▶ _Given passage_

14.14 Text-to-image and text-to-video
The mid-2020s saw a rapid succession of text-to-image systems. We sketch the architectures and highlight the design choices.
DALL·E 2
Ramesh et al. (2022). Two-stage architecture: a prior maps a CLIP text embedding to a CLIP image embedding (with a diffusion model), and a decoder maps the image embedding to pixels (with another diffusion model). The CLIP space provides a semantically rich intermediate representation. The two-stage design lets each stage specialise.
Imagen
Saharia et al. (2022). Three diffusion models in a cascade: $64\times 64$ base, $64 \to 256$ super-resolution, $256 \to 1024$ super-resolution. The text encoder is frozen T5-XXL, bigger than CLIP's. Imagen demonstrated that text-encoder size matters more than image-decoder size for text-image alignment.
Stable Diffusion
Rombach et al. 2022. Latent diffusion as in §14.12, with a frozen CLIP text encoder, U-Net with cross-attention, and a VAE for encode/decode. Open-weights release in mid-2022; the field changed overnight.

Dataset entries
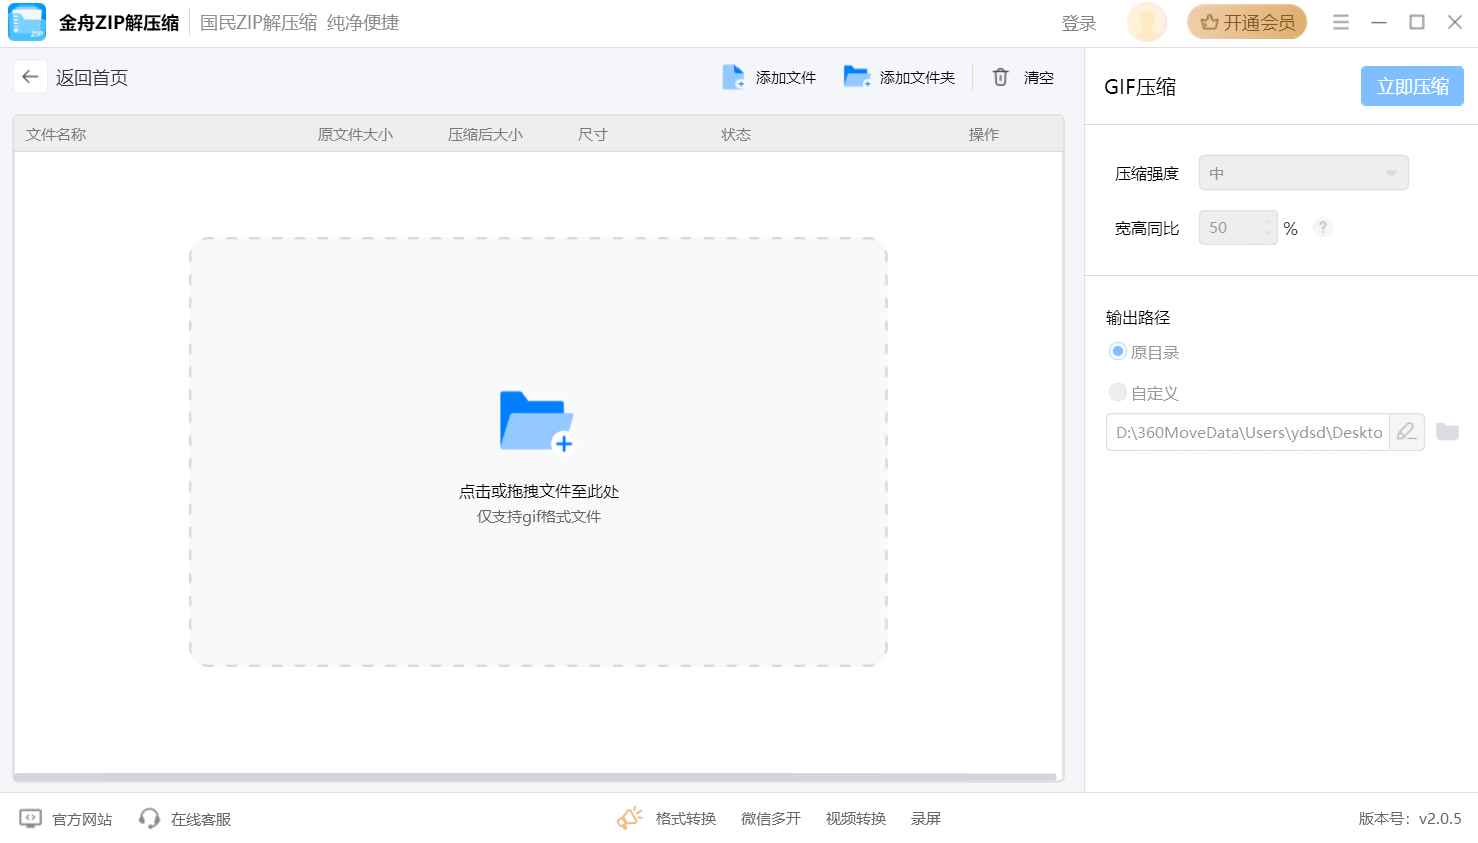This screenshot has height=843, width=1478.
Task: Add a folder via 添加文件夹 icon
Action: coord(857,76)
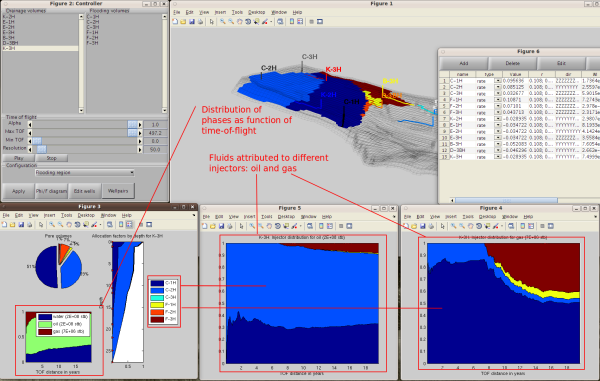Image resolution: width=600 pixels, height=381 pixels.
Task: Open the type dropdown for row C-1H
Action: [497, 81]

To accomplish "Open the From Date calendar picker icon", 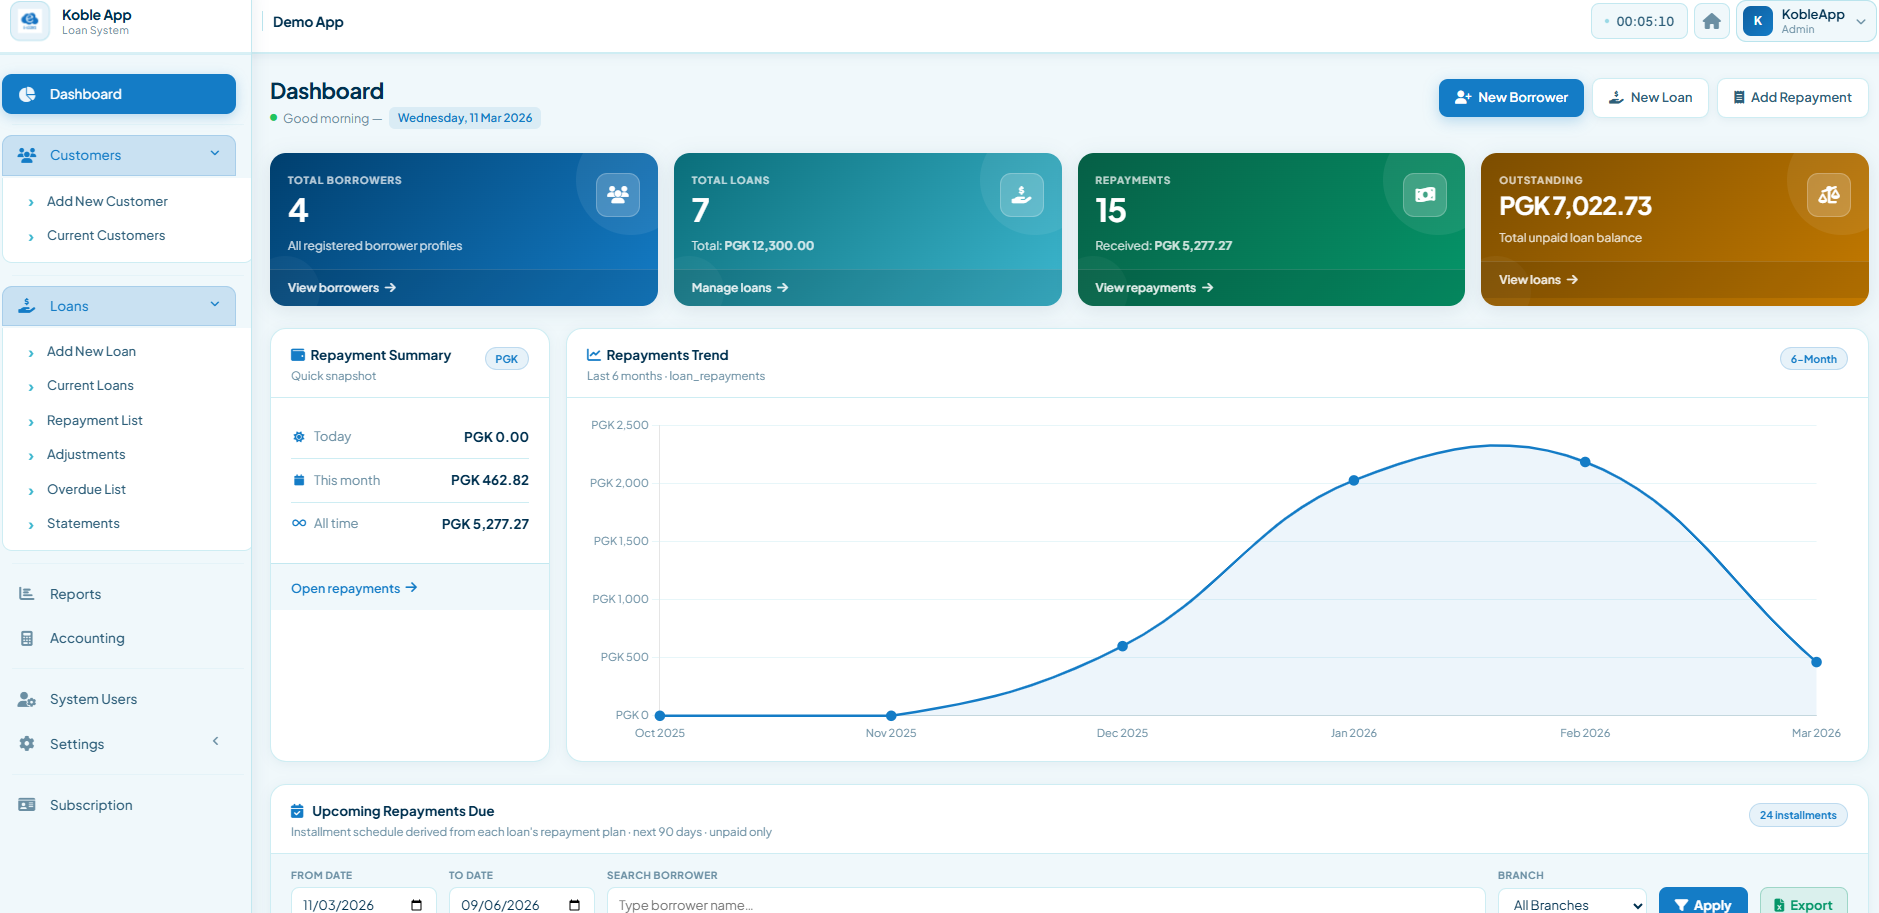I will [x=416, y=905].
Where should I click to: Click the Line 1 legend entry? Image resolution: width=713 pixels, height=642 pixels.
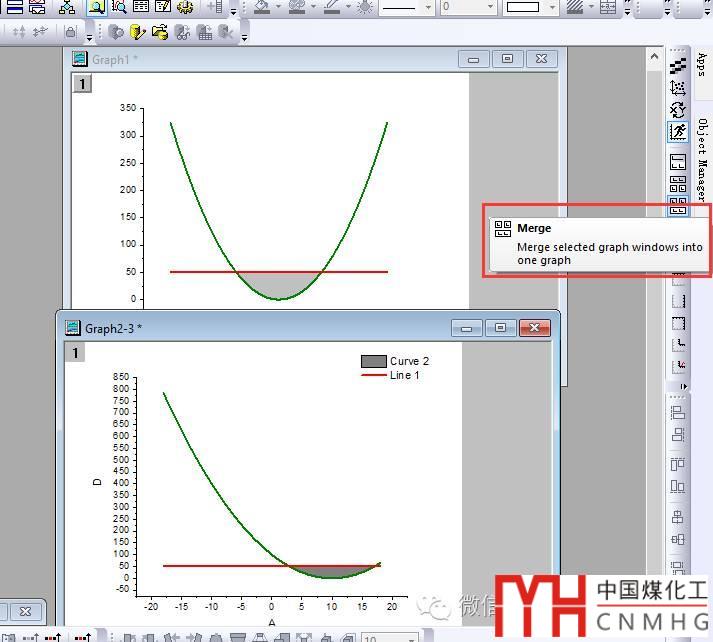pos(404,375)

▶ _Task 1_
In the passage on text-to-image systems, what did Imagen demonstrate about text-image alignment?
▶ _Task 2_
Write a continuation of the passage on text-to-image systems, starting after its final sentence.
The entries are not needed.

▶ _Answer box 1_
That text-encoder size matters more than image-decoder size for text-image alignment.

▶ _Answer box 2_
Sora and DiT
Peebles & Xie (2023) introduced the Diffusion Transformer (DiT), replacing the U-Net with a Transformer operating on patch tokens. OpenAI's Sora (2024) extends this to video, patches are spatio-temporal, conditioning is text via cross-attention, the diffusion is in latent space (a video VAE compresses both spatial and temporal axes).
The shift from U-Net to Transformer parallels the shift in image classification from ConvNets to Vision Transformers, and is driven by the same scaling-law arguments: Transformers absorb data and parameters more efficiently than convolutional architectures at scale.
Cross-attention conditioning
In every modern text-to-image model, the conditioning enters via cross-attention. Each Transformer (or U-Net) block has self-attention over image tokens and cross-attention over text tokens. The image tokens query, the text tokens supply keys and values. The result: the image representation at every layer is informed by the text. This pattern, cross-attention as the universal conditioning mechanism, has spread far beyond text-to-image; it now appears in robotics, biology, and audio.